▶ [Records provided]:
□ □ □ □ □ □ □

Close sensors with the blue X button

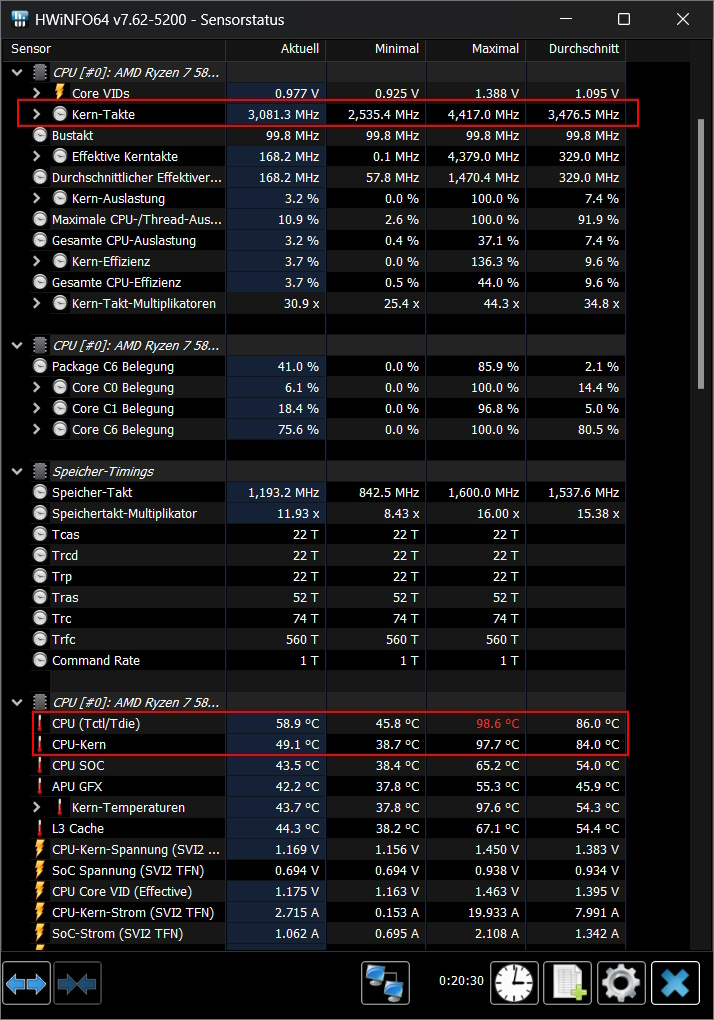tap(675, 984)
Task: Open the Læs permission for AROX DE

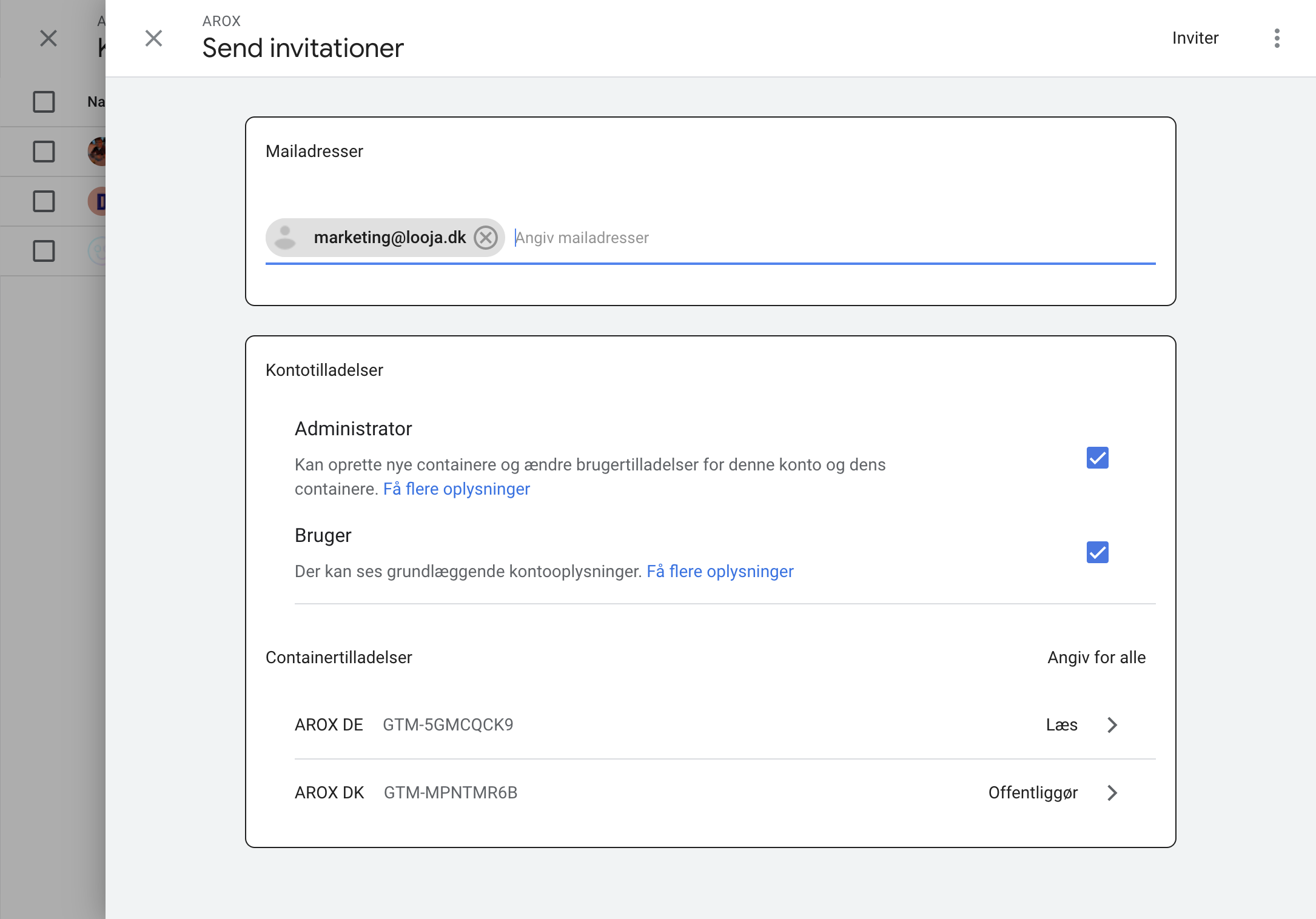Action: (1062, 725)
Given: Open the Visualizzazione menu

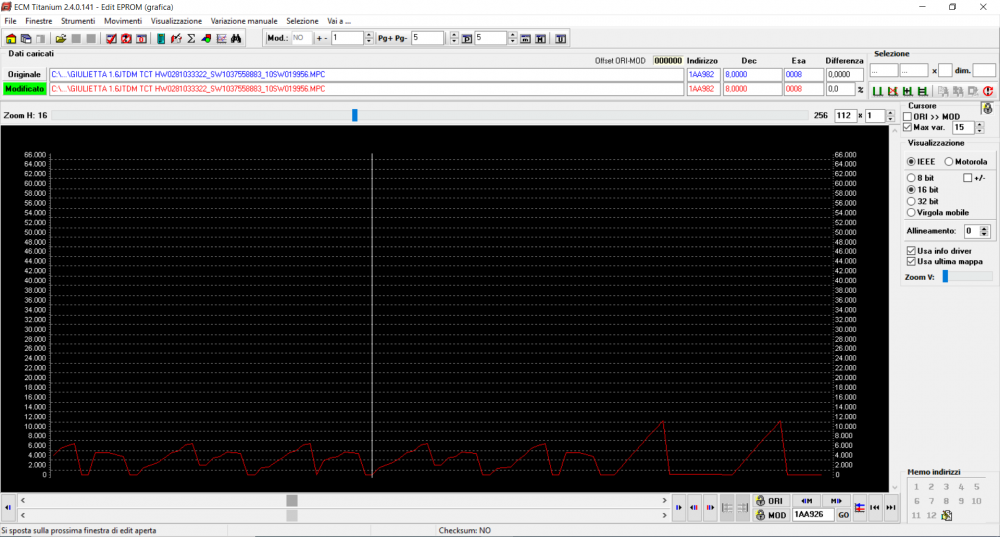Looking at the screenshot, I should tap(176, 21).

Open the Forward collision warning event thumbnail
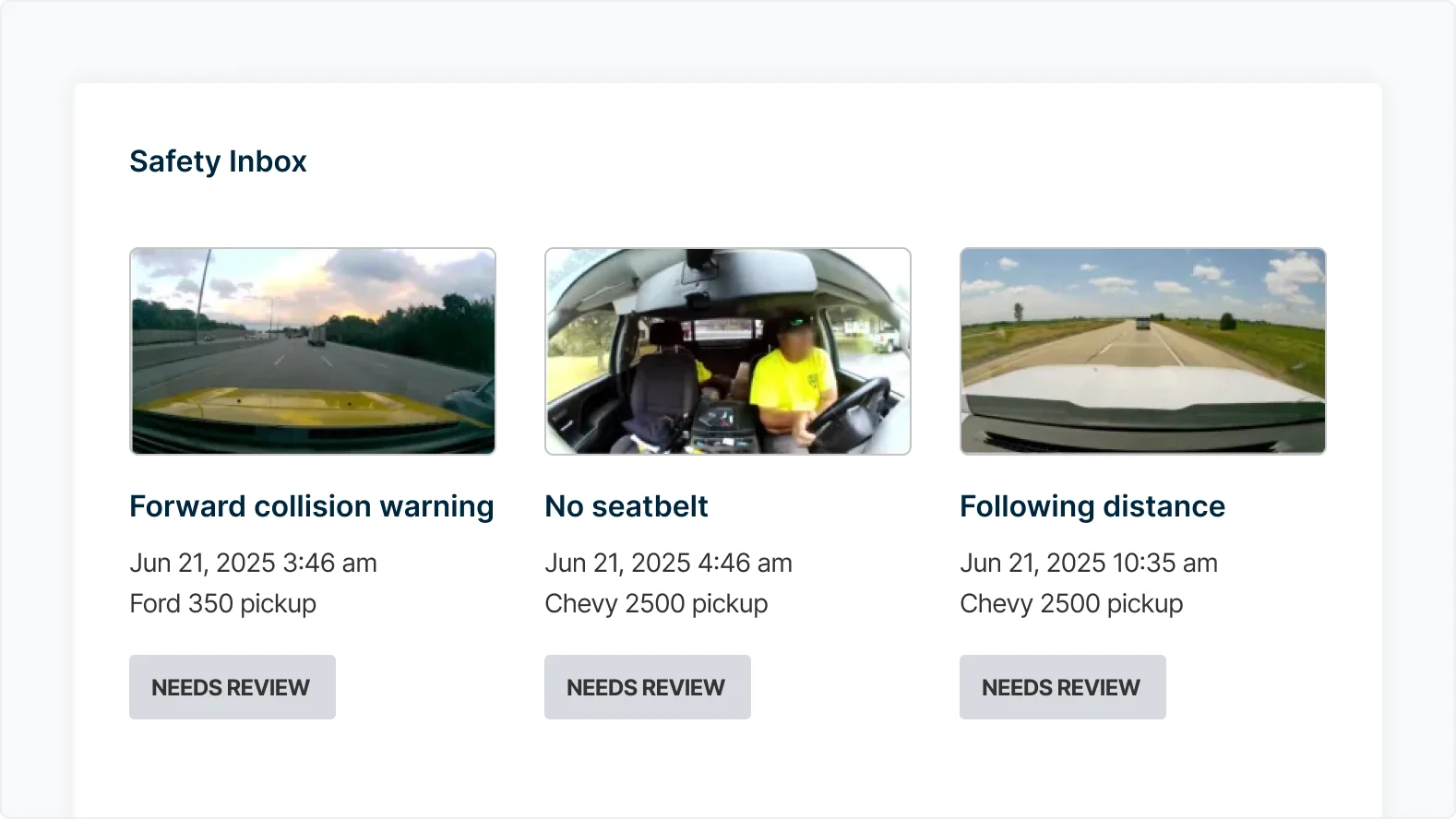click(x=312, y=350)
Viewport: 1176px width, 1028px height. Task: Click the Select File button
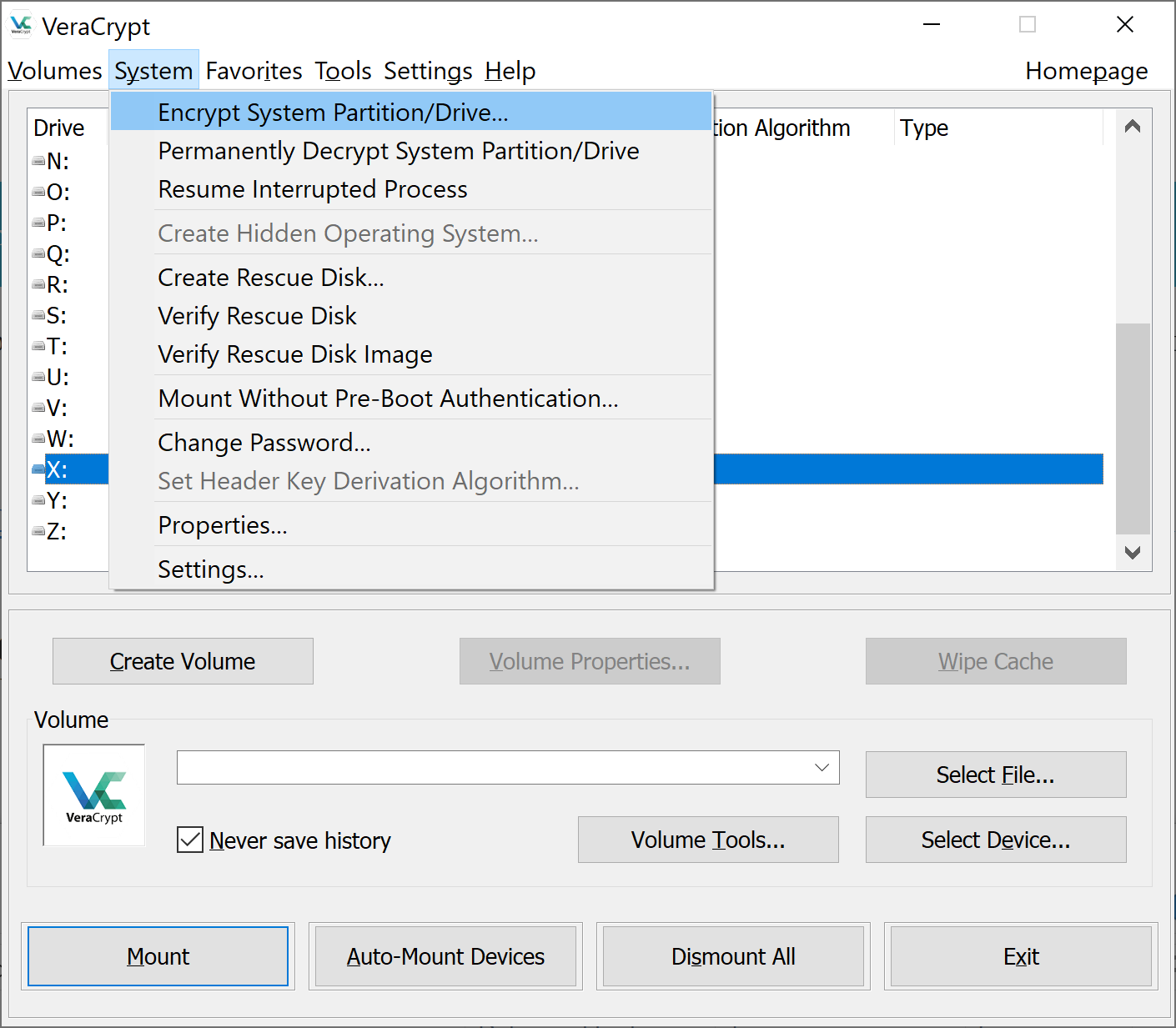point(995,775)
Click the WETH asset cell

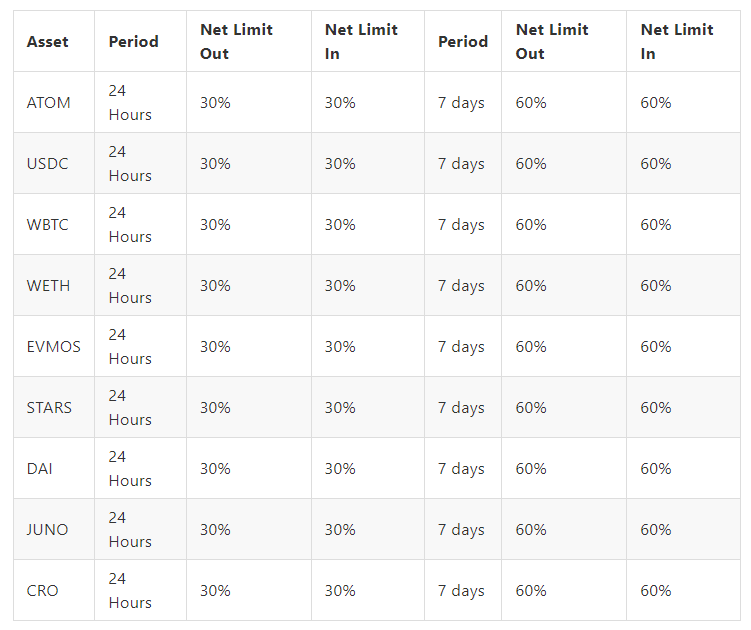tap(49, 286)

□ □ □ □ □ □ □

▶ [Task statement]:
If the records contain pictures, skip them, and transcribe exactly every line from the one with "Given: Open the Visualizzazione menu" through the last line.

▶ [Solution to the exercise]:
Given: Open the Visualizzazione menu

Looking at the screenshot, I should tap(176, 21).

Open the Forward collision warning event thumbnail
click(x=312, y=350)
Viewport: 1176px width, 1028px height. Task: Click the Select File button
point(995,775)
Click the WETH asset cell

tap(49, 286)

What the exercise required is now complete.